— What you should do —
From the entries below, output the line with "Open the 33% zoom level dropdown" and each following line up to and including the line with "Select the Crop tool in the toolbar", exactly as written.

== Data records

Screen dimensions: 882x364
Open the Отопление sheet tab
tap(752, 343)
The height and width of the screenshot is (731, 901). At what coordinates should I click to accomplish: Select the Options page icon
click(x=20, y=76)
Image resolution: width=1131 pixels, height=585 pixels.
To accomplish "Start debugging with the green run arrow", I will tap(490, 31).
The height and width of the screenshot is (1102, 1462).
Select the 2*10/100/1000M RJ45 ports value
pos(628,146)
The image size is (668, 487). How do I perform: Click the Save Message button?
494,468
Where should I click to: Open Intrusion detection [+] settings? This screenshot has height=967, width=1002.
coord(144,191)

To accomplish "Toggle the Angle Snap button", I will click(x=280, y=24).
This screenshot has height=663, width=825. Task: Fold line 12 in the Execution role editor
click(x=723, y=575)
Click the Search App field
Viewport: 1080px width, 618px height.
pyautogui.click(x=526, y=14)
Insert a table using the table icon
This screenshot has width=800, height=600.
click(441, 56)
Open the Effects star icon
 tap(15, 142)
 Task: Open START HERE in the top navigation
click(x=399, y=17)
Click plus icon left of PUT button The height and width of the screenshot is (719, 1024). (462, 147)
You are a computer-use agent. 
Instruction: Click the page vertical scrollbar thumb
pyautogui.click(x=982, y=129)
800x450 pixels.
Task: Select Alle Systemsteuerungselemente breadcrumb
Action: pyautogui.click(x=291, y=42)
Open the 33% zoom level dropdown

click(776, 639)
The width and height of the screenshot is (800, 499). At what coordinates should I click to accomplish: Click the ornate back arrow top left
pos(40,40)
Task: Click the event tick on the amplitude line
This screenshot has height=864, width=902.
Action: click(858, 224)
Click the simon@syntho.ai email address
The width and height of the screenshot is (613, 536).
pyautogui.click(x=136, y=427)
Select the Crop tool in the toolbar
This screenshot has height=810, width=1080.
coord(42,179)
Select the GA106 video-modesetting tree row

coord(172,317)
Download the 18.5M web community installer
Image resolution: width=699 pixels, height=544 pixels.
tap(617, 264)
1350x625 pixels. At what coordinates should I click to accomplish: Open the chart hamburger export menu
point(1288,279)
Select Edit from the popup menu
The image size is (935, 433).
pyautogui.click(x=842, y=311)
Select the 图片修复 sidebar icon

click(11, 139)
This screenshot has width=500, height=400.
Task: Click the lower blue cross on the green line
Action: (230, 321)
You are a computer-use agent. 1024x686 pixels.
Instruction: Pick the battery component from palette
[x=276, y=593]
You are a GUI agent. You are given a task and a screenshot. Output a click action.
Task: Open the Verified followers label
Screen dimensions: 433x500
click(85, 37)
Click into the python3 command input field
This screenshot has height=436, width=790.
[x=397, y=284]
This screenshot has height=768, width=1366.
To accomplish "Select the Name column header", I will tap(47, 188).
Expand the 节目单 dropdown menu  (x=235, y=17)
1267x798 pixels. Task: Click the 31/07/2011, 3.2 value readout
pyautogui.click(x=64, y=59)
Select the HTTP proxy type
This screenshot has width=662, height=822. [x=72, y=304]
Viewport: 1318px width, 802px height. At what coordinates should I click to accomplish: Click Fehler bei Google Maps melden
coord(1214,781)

====

— Answer box —
Open the 33% zoom level dropdown

click(776, 639)
The width and height of the screenshot is (800, 499). At what coordinates should I click to accomplish: Click the ornate back arrow top left
pos(40,40)
Task: Click the event tick on the amplitude line
This screenshot has height=864, width=902.
Action: click(858, 224)
Click the simon@syntho.ai email address
The width and height of the screenshot is (613, 536).
pyautogui.click(x=136, y=427)
Select the Crop tool in the toolbar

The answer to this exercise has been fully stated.